Comment by Lisa Santer on July 22, 2011 at 10:33am
Hi Zoitsa! As others are saying, there's no telling how long an episode will last, or where any individual person's will go. That unpredictability is useful to folks who want to sell us cures: by coincidence alone, some people's hair will grow during/after anything we do. Personally, over 33 years, I've had every variation possible, more than once, including full regrowth, for varying lengths of time. Knowing it's impossible to predict is somehow freeing to me.

With my hair loss, like everything else tough in my life, I got happier once I let go of what I don't have and focused on what I DO have. Sometimes it helps to make a list, like: I know A loves me regardless of my scalp status; I can swim on a whim; I have a well-shaped head; . . .
Comment by Bald and Fabulous AKA Terri on July 22, 2011 at 2:06pm
I feel for you for I too have lived with this rollar coaster ride of alopecia. My first bout started when I was 8 years old and it was a lot of crop circles til it got so much that my mom cut it short and got me a wig. Shortly after I lost all of it.
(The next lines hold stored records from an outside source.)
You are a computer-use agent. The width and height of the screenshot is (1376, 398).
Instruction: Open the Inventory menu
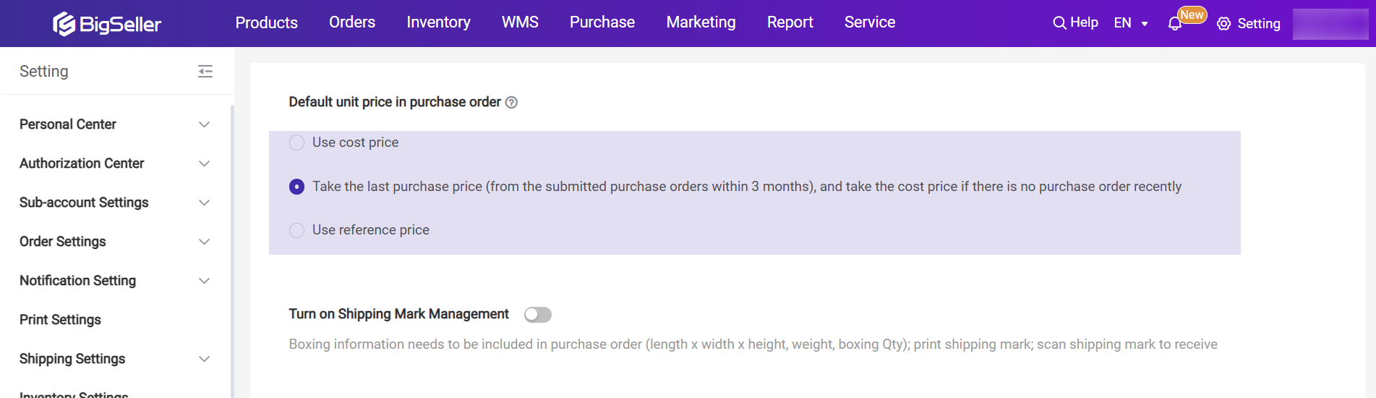pyautogui.click(x=438, y=22)
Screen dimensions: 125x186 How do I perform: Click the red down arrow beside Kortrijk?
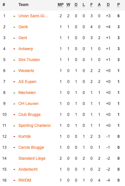(x=14, y=137)
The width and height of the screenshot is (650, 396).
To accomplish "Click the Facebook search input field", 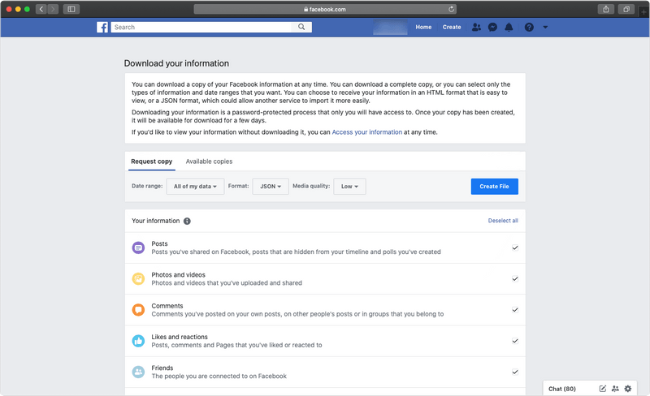I will tap(202, 27).
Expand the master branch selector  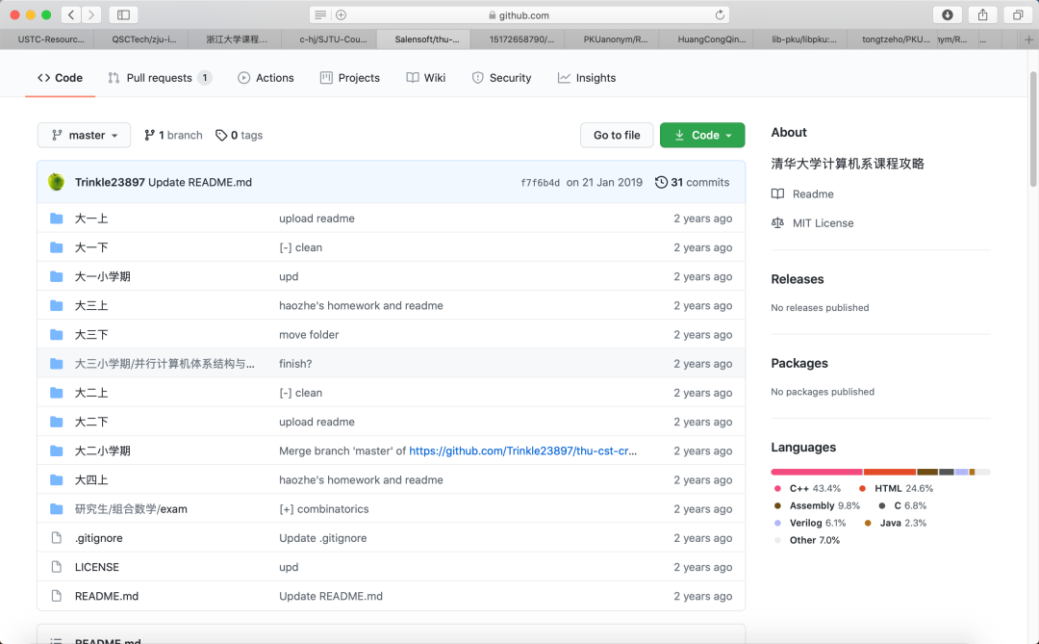tap(84, 135)
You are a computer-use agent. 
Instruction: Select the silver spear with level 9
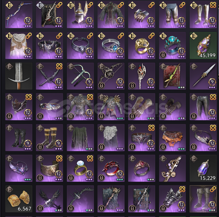tap(203, 76)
It grew back but I would spend years with crop circles coming and going. I did all the treatments available but ever seemed to make a difference. Just last September I finally got sick and tired of the rollar coaster ride and shaved the last of it off. Plus side the only time I get the razor out is to clean up some small patches of hair that are still on the head. No leg shaving, no arm pit shaving, no waxing of any sort. I have been a lot happier since I stopped worrying about when will it grow back. And cleaning up hair all over the place. I will share with you one thing I found when I let go was the release I found by not cleaning up hair anymore ..... every time I put my hair in the garbage it was like putting little by little myself in the trash. I deserve to be treated better then being in the trash. Not to say that my choice is for everyone. Treat yourself the special and beautiful person the best you can.
I agree with everyone here and save your time, energy, and money from all theses "miracle cures" keep the positive energy around you. One day maybe the cure will come about and when it does it won't be on some internet site. It will broadcast on NAAF and by the professional medical field. And if not you will have been working on the wonderful positive self-esteem that will serve you through out life and will aide others.